The waters would, of course, recede within a few days, but the damage would be inestimable, and on no account should anything be left to chance. Washington itself was particularly low-lying; indeed, the Lincoln and Jefferson Memorials were built on land that was formerly a swamp. Some of the great city buildings might survive, but not many, and no human being should risk standing in the way of the tidal wave.
The Treasury, the Supreme Court, the Department of Defense, and the FBI were effectively out of action for any new business. The CIA, perilously situated just north of the Georgetown Pike, on the west bank of the Potomac, where the river sweeps downstream to the right, was beginning a massive salvage operation of some of the most sensitive documents in the country, not to mention the kind of high-value equipment and files that could cause a world war, should they wash up in the wrong place.
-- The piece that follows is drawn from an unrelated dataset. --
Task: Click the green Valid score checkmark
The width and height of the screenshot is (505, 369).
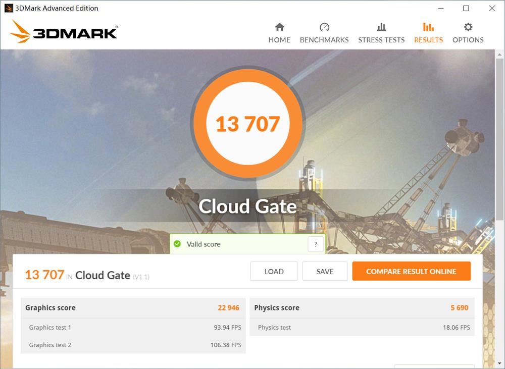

Like their colleagues in Federal Government offices, the CIA were packing and dispatching computers, hard drives, documents, archive material, and other valuable records. Departmental staff were packing the stuff into military cases, all numbered and recorded, before making the journey under armed guard to Andrews Air Force Base over in Prince George’s County. From there they would be flown under guard in the giant C-17 transporters to carefully selected U.S. Air Bases beyond the reach of the floodwaters. Those cases would be stored in Air Force hangars, closely guarded around the clock by Federal troops with orders to shoot intruders on sight.